── Exercise data

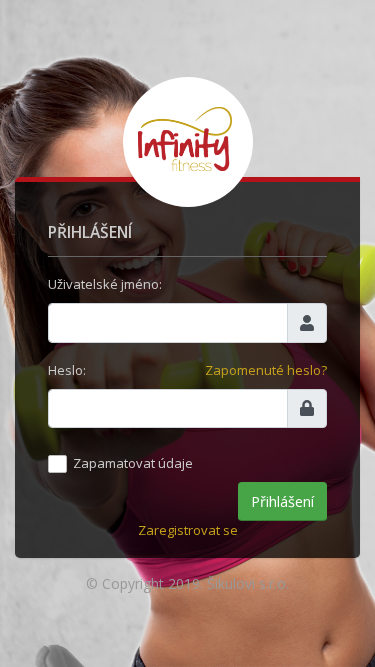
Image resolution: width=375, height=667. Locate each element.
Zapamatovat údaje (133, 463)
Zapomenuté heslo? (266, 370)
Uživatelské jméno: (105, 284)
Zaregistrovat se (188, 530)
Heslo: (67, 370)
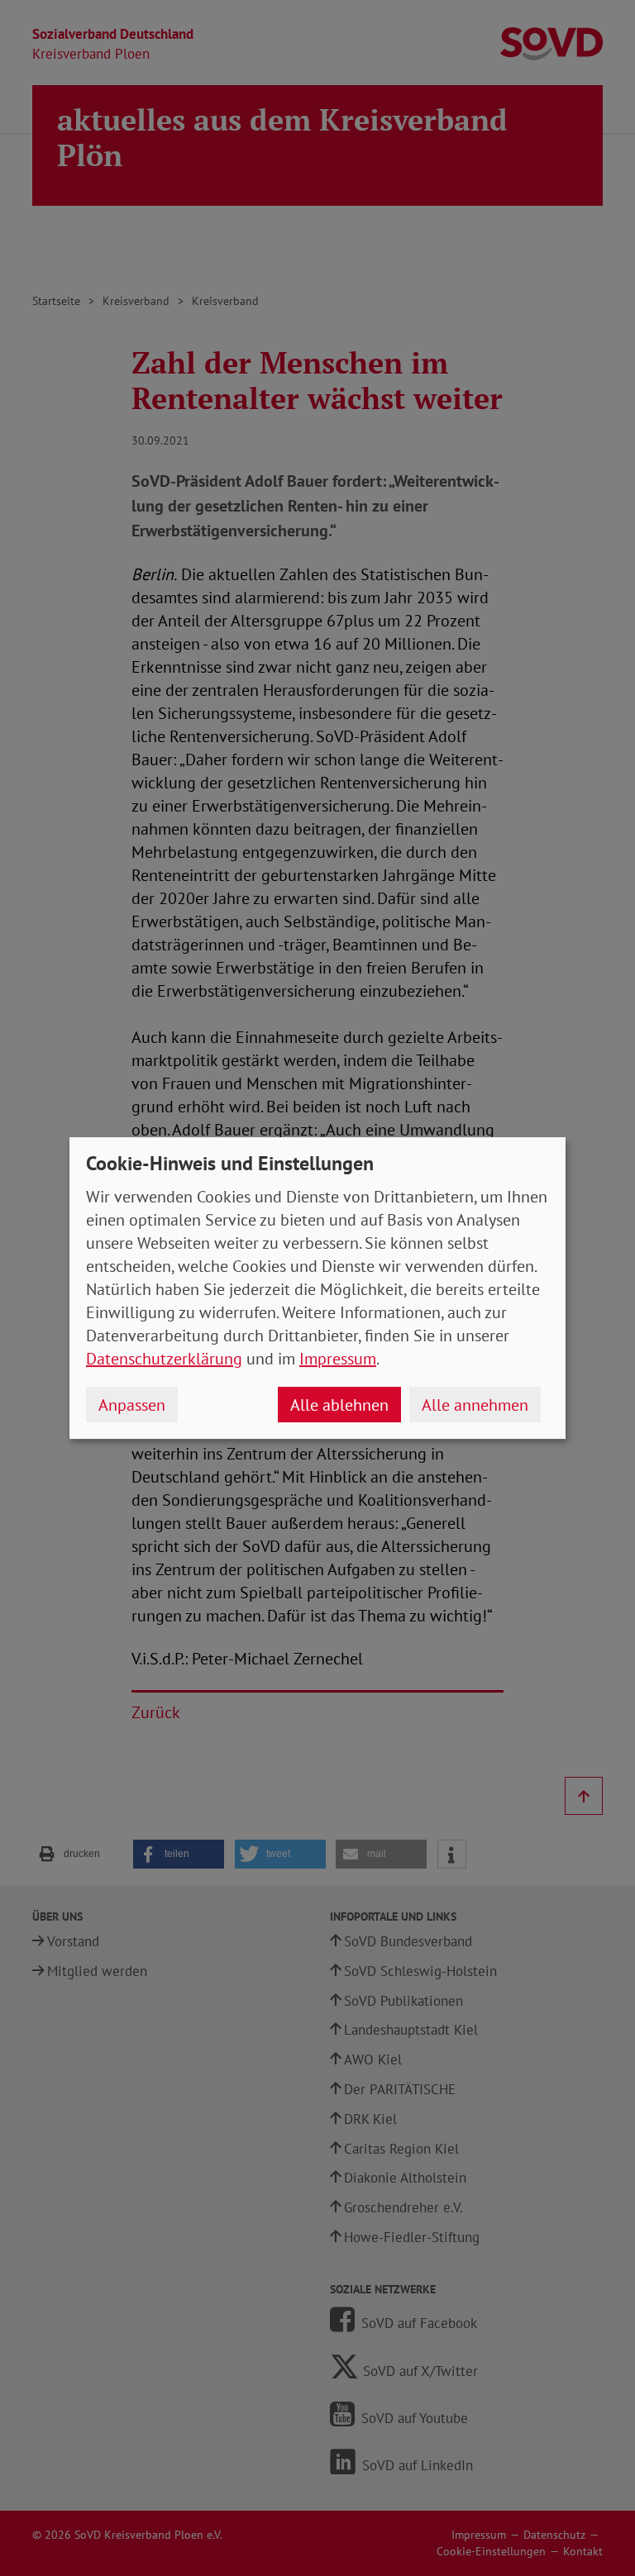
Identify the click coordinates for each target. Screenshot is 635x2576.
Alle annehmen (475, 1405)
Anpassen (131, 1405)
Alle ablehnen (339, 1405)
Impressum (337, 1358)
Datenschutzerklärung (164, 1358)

────

### Work order
What comes back should match the records exactly, minus any pictures.

### Expected answer
Image resolution: width=375, height=667. Locate each element.
Zapamatovat údaje (133, 463)
Zapomenuté heslo? (266, 370)
Uživatelské jméno: (105, 284)
Zaregistrovat se (188, 530)
Heslo: (67, 370)
Identify the click coordinates for each target. Screenshot is 635x2576.
Alle annehmen (475, 1405)
Anpassen (131, 1405)
Alle ablehnen (339, 1405)
Impressum (337, 1358)
Datenschutzerklärung (164, 1358)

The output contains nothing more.